Original trees were redrawn and branch lengths do not represent phylogenetic distances. Lter: Lumbricus terrestris: Hver: Hirudo verbana; Hmed: Hirudo medicinalis; Hman: Hirudinaria manillensis; Hsan: Haemopis sanguisuga; Wpig: Whitmania pigra; Hnip: Hirudo nipponia; Hver1: sequence of HvSINE1; Hver4: sequence of HvSINE4

Identification and Characterization of HmSINE_V2

In a recent manuscript we described the identification of a Tandem-hirudin (TH) including the corresponding gene in H. manillensis (Lukas et al. 2022). In contrast to the archetype hirudin gene, the TH gene is composed of 6 exons and 5 introns. Within the fifth exon (565 bp in size), a quite unusual stretch of 18 thymine residues giving rise to a polyA tail in the reverse-complementary orientation caught the attention. As already mentioned in the Introduction section, SINEs of the T--class contain an A-rich tail, and a thorough analysis of TH gene exon 5 indeed revealed strong evidence for the presence of yet another SINE in H. manilesis. The putative TE is very different from the HvSINE1-like elements described above and was termed HmSINE_V2, its sequence is given in Figure 5. About 50 copies of HmSINE_V2 are present in the genome of H. manillensis. Interestingly, searches against the genomes of H. verbana/medicinalis and W. pigra revealed the presence of similar elements that, however, did not cover the entire sequence of HmSINE_V2, but started only at position 151 (the respective matching sequence is underlined in Figure 5). Another quite curious aspect of HmSINE_V2 is the presence of both a pAS and pol III terminator sequence in addition to the A-rich tail. The element hence comprises features of both T+- and T--class SINEs.

Identification of Corresponding LINEs

As already outlined in the Introduction section, SINEs are non-autonomous TEs and depend on the trans activity of their respective LINE counterparts for mobility. In other words: Where`s a SINE, there`s a LINE. Despite extensive efforts the author failed to identify the corresponding LINEs for HvSINEs1-3. However, for both HvSINE4 and HmSINE_V2 putative matching LINEs could be identified. The elements were termed HvLINE1 and HmLINE1, respectively; the sequences (both nucleotide and derived amino acid sequences of predicted open reading frames (ORFs)) are given in Supplementary Material Figures S8 and S9. The elements are app. 4.4 kb (HvLINE1) and 3.5 kb (HmLINE1) in size. HmLINE1 is flanked by a putative 8 bp TSD and contains a single ORF that encodes a protein of 946 amino acid residues in length. Compared to HmLINE1, the structure of HvLINE1 is rather complex. First, no putative TSD could be determined. Second, the element contains four ORFs, the first in reverse-complementary orientation. The structures of both elements are represented in Figure 6 as schematic drawings. HvSINE4 and HvLINE1 share a stretch of 48 bp in length (double underlined in Figure 3 and Supplementary Material Figure S10), a typical size for LINE-related segments in SINEs (Gilbert and Labuda 1999).

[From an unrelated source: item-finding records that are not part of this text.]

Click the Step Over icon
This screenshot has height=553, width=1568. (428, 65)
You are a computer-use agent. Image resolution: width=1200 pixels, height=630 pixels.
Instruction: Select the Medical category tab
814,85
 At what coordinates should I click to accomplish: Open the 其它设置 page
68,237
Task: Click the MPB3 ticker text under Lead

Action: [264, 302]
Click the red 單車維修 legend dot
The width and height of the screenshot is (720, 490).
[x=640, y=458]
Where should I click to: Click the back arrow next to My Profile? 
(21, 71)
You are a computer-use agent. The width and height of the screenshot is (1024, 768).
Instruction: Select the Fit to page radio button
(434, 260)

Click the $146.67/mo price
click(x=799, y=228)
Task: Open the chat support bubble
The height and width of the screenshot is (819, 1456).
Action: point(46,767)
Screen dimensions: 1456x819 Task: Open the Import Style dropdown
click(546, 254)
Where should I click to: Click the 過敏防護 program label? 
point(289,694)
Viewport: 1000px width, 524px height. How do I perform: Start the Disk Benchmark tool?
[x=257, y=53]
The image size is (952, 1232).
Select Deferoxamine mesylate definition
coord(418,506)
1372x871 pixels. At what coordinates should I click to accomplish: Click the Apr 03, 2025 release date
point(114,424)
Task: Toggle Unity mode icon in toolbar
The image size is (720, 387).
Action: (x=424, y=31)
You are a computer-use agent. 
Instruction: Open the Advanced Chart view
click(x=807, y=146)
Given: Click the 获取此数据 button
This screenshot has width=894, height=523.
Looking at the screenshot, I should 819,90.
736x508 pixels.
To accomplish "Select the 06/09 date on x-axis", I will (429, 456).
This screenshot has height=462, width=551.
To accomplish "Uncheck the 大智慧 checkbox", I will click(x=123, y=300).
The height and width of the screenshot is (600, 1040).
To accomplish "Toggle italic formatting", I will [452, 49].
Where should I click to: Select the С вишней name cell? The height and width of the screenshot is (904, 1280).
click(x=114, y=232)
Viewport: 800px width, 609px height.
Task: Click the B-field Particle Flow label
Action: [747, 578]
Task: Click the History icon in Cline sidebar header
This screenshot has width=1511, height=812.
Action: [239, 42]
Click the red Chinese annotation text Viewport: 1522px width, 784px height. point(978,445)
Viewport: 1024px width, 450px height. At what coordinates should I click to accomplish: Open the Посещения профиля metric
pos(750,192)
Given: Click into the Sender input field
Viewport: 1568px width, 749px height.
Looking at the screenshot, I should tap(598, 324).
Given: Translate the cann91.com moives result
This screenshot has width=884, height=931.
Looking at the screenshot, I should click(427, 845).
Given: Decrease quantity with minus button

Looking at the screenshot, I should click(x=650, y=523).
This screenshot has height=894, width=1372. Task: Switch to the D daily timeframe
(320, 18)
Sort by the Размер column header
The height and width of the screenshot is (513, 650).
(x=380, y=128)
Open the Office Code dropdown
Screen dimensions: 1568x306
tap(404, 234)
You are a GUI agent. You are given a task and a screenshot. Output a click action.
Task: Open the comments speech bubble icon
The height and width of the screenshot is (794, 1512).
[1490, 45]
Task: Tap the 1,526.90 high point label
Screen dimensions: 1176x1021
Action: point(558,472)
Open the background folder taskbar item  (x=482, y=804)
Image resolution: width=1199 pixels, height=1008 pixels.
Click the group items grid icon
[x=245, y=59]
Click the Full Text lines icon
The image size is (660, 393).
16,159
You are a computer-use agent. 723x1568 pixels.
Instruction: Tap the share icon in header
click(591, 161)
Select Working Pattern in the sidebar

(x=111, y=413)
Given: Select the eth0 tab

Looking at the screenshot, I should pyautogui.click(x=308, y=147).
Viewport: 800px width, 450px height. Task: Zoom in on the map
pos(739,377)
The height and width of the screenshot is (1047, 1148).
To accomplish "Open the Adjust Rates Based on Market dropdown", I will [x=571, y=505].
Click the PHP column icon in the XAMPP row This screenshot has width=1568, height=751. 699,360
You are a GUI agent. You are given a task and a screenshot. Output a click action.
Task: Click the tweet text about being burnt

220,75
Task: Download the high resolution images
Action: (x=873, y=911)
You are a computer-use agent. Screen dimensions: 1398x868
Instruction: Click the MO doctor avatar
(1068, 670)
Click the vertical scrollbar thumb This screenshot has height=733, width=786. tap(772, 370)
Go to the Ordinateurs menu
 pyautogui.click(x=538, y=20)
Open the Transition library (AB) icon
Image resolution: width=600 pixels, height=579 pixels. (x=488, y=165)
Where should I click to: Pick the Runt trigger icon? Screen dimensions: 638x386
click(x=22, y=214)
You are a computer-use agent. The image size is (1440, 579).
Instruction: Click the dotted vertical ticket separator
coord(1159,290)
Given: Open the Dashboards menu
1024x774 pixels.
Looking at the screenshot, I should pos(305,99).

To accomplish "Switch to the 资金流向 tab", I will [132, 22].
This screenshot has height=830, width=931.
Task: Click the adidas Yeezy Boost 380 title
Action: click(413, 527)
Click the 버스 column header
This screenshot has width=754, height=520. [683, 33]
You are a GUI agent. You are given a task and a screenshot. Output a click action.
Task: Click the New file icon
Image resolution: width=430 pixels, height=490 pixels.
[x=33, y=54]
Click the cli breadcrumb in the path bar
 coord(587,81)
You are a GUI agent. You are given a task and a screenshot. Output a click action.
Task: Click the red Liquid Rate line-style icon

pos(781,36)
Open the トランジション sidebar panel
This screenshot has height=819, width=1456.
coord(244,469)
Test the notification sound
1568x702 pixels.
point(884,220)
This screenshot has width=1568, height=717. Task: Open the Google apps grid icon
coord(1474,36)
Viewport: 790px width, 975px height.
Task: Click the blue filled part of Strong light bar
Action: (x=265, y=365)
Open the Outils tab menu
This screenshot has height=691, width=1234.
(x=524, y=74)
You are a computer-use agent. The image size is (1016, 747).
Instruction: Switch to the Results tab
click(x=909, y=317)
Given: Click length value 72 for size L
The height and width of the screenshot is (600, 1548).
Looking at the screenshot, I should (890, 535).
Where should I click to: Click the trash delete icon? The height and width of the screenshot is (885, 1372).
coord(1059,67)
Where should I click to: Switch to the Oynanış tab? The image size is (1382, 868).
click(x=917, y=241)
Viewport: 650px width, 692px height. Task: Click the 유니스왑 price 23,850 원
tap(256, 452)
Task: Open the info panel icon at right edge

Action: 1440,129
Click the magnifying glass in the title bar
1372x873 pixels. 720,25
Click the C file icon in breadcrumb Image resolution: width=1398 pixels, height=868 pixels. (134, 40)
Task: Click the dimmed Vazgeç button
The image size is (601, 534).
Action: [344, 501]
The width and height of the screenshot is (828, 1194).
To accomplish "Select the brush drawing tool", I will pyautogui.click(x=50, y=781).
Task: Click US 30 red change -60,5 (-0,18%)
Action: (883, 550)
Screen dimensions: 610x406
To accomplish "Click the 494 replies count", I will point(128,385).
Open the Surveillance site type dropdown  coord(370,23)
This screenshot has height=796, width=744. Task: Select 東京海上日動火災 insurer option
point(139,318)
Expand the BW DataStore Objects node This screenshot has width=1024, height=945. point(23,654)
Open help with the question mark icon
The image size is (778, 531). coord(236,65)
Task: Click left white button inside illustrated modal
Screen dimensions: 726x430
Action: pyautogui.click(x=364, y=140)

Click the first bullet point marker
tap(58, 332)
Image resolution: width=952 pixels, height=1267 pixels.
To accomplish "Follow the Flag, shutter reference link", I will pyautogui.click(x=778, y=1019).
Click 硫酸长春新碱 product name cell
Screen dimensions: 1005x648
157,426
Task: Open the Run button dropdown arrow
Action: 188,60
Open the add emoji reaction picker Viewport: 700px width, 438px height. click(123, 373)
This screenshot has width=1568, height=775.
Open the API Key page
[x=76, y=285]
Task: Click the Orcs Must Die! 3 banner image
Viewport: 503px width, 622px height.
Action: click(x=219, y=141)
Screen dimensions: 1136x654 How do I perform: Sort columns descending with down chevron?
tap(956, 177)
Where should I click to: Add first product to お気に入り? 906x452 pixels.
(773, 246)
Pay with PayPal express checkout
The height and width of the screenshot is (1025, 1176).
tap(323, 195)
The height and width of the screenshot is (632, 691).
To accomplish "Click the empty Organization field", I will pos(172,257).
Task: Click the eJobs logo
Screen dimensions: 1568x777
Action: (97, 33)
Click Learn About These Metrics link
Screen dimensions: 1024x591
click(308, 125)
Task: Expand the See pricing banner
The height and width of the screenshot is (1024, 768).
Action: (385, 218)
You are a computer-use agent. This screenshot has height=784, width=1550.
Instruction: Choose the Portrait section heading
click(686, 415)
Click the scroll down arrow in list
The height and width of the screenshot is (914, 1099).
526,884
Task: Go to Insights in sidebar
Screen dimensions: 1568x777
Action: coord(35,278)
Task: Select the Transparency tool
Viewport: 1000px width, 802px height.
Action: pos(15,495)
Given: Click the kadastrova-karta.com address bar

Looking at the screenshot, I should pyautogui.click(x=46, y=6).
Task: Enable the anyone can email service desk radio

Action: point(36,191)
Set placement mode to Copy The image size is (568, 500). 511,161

In contrast, the entire sequence of HmSINE_V2 is present in HmLINE1 including the stop codon of the ORF (Supplementary Material Figure S10).
Both HvLINE1 and HmLINE1 encode AP, RT and RH domains and a CCHC motif, respectively, but only HvLINE1 encodes a full RRM. Strikingly, the AP domain and the two RNP motifs of HvLINE1 are encoded by different ORFs (ORF1 and 2) that are orientated in opposite direction to each other (see Figure 6).
Further analyses led to the identification of additional putative LINEs in H. verbana, named HvLIN2-4. The nucleotide and amino acid sequences of HvLINEs2-4 are provided in Supplementary Material figures S11-S13. All four LINEs of H. verbana display different structures in terms of overall size, ORF number and size, presence and localization of CCHC and RRM motifs and presence of TSDs (Figure 6), highlighting the great diversity of such TEs even within a single species.
For HmLINE1, analyses revealed the presence of a similar element in W. pigra, named WpLINE1. In contrast to HmLINE1, WpLINE1 contains not only one, but four ORFs. However, most likely the ORFs1-3 belong to a putative LTR-retrotransposons (named WpLTRE1) that integrated into WpLINE1, disrupting the “original” single ORF of WpLINE1 and creating a patchwork element (Figure 6). WpLTRE1 itself is flanked by direct repeats of 105 bp in size (highlighted in purple in Figure 6 and Supplementary Material Figure S14). When eliminating WpLTRE1 and manually reconstructing the ORF of WpLINE1, the elements encodes two putative APE domains (Figure 6 and Supplementary Material Figure S14). Both HmLINE1 and WpLINE1 contain an A-rich tail immediately downstream of the pol III terminator sequence (Supplementary Material Figures S9 and S14).

Abundance of WpLTRs

The entire sequence of WpLTRE1 including the LTRs was used to evaluate, whether or not additional copies of the element are present in the genome of W. pigra. It turned out that indeed additional copies are present. All sequences are of about the same size of app. 2.2 kb and comprise the full length LTRs, confirming that they are integral part of WpLTRE1. No target sequence duplications and no evidence for target site specificity for integration could be observed. The sequences of the “original” WpLTRE1 (named copy 1) and four additional copies (named copy 2-5) including a multiple sequence alignment of the deduced amino acid sequences are shown in Supplementary Material Figure S15. Strikingly, all copies of WpLTRE1 but copy 1 (the “original”) contained a single ORF only, spanning almost the full length of the element and comprising the three ORFs of copy 1 (see Supplementary Material Figure S15). Hence copy 1 most likely represents an atypical WpLTRE1 and copies 2-5 likely represent the archetype WpLTRE1. The deduced amino acid sequences of all copies reveal an interesting feature of WpLTRE1. The WpLTR1copies 2-5 encode a protein of 637 amino acid residues in length that encompasses a putative YR domain including the highly conserved RHRY tetrad, a CCHC motif, a putative AP domain as well as a putative IN domain including the highly conserved DDE(K) triad (see Figure 6 and Supplementary Material Figure S15). In WpLTR1 copy 1, the three domains are encoded by the three ORFs (Figure 6). The YR domain is a characteristic feature of the DIRS1 group of retrotransposons (Goodwin and Poulter 2001), a group that does not contain LTRs, whereas the integrase domain is part of LTR-retrotransposons-encoded proteins (Haren et al. 1999). Hence WpLTRE1 combines features of both types of TEs, a phenomenon that raises questions about its actual mode of transposition.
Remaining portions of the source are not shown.